A distributed video feature extraction pipeline that processes videos using state-of-the-art vision-language models and stores the extracted features in a vector database.
This pipeline is designed to:
- Process multiple videos in parallel using GPU workers
- Extract features using various vision-language models (CLIP, VL3-SigLIP-NaViT)
- Store the extracted features in a Milvus vector database
- Handle distributed processing with proper error handling and logging
- Python 3.x
- CUDA-compatible GPU (for optimal performance)

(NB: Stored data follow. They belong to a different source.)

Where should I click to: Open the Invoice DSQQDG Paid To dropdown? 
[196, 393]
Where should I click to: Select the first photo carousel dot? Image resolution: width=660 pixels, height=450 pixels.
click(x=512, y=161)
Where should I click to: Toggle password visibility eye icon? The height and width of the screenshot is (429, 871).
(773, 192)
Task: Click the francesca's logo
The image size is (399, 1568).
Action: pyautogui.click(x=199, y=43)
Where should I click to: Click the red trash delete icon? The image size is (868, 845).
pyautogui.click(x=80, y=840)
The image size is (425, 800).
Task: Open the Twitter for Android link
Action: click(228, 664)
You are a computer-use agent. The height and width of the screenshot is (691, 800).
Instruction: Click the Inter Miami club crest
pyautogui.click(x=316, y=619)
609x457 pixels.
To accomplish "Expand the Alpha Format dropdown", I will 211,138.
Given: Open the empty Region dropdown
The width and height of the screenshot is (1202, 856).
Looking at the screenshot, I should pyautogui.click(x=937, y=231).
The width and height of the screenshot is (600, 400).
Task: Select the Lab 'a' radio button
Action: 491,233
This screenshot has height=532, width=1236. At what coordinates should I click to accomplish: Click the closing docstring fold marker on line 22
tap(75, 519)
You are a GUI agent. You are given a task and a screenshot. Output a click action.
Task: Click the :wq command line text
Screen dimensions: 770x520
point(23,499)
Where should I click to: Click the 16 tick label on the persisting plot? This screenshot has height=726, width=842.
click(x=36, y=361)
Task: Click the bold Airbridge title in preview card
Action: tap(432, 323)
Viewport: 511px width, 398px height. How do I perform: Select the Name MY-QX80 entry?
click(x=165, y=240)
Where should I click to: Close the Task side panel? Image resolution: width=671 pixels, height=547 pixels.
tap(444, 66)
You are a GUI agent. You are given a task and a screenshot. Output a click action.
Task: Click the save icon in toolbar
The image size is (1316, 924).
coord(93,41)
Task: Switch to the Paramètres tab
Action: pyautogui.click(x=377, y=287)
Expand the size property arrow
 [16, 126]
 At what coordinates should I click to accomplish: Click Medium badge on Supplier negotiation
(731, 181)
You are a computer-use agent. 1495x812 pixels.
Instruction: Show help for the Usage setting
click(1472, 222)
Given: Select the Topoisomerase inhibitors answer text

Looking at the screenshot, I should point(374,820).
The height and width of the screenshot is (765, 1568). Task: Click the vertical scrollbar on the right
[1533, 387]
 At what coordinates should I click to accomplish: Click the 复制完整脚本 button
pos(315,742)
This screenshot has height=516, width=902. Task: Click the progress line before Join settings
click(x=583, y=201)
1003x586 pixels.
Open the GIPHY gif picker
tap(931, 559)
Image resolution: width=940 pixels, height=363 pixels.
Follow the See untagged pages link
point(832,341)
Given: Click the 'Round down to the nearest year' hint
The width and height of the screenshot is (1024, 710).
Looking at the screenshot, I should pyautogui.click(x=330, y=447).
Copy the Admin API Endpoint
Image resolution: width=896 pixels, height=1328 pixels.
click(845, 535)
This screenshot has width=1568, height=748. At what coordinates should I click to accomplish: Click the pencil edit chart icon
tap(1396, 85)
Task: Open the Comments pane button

- MacOS/Linux (MPS/CUDA support)
- Clone the repository:
git clone <repository-url>
cd feature_pipeline
- Install dependencies:
pip install -r requirements.txt
- Download models:
cd models
python download.py
The pipeline is configured using YAML files located in the config/
directory. The default configuration file is config/navit-config.yaml
.
Change the following configs when running pipeline:
- video_input.path
- gpus (according to server gpu type and number, 'cuda:0', 'cuda:1' for example)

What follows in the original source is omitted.